2.) Monitor your expenses and decide where you can cut back
You can start doing this by reviewing your credit card and bank statements for the last three months. Then, record your expenses if you can. It may also be helpful for you to keep receipts and list down your expenses to monitor your cash spending.
If you see that there’s not much room to cut down your spending, decide on what to prioritize. Begin with your basic needs such as food, housing, utilities and transportation. Remember that it is better to miss a payment to your credit card than to go through a foreclosure, repossession or eviction.

3.) Begin paying your debt
Start with high interest bearing debts and make minimum payments with the low interest ones. If you still have difficulties with this term, talk to your creditor and negotiate a payment plan. Tell them that you are trying to avoid bankruptcy. If you cannot come up with a good deal, ask a credit counseling agency to negotiate for you. As your last option, consult a bankruptcy officer. This may hurt your credit for several years but it will give you a fresh start.

## Dataset excerpt
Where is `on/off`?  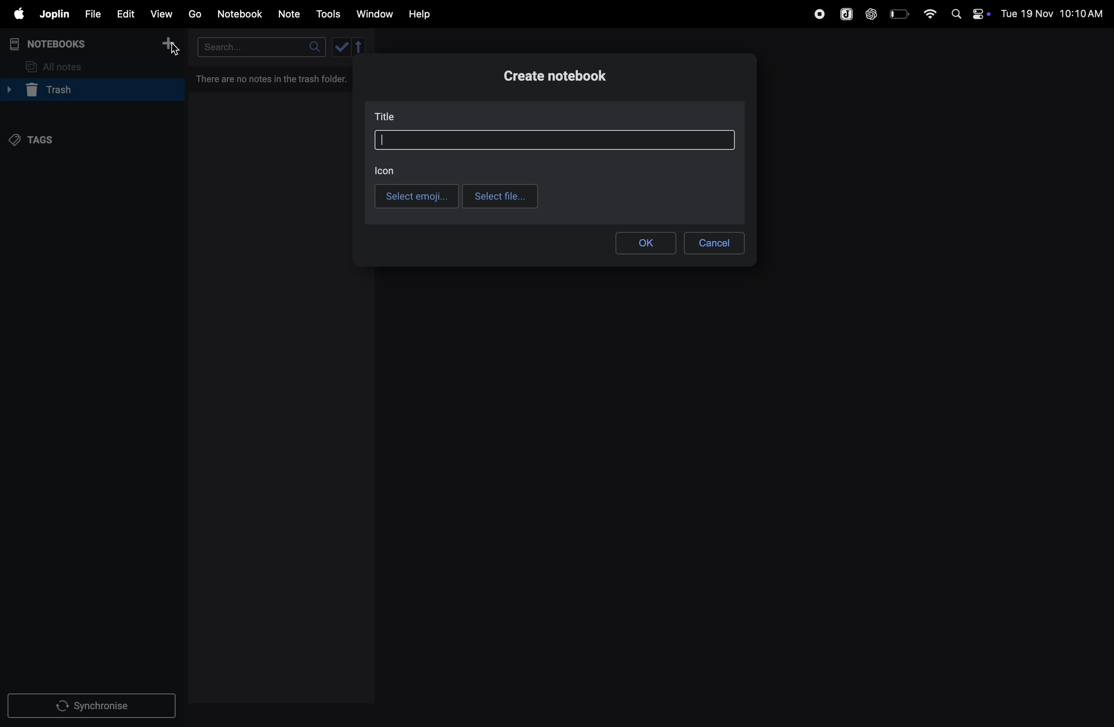
on/off is located at coordinates (984, 14).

## To do
1/ Repeat from the debt-management passage the text starting at "3.) Begin paying" and ending at "a fresh start.".
2/ Condense the debt-management passage into two sentences.

## Results for each task
1/
3.) Begin paying your debt
Start with high interest bearing debts and make minimum payments with the low interest ones. If you still have difficulties with this term, talk to your creditor and negotiate a payment plan. Tell them that you are trying to avoid bankruptcy. If you cannot come up with a good deal, ask a credit counseling agency to negotiate for you. As your last option, consult a bankruptcy officer. This may hurt your credit for several years but it will give you a fresh start.

2/ To monitor expenses, review the last three months of credit card and bank statements, record expenses, and keep receipts; if there is little room to cut spending, prioritize basic needs such as food, housing, utilities and transportation. To pay down debt, start with high-interest debts while making minimum payments on low-interest ones, then negotiate a payment plan with creditors or through a credit counseling agency, and consult a bankruptcy officer only as a last option.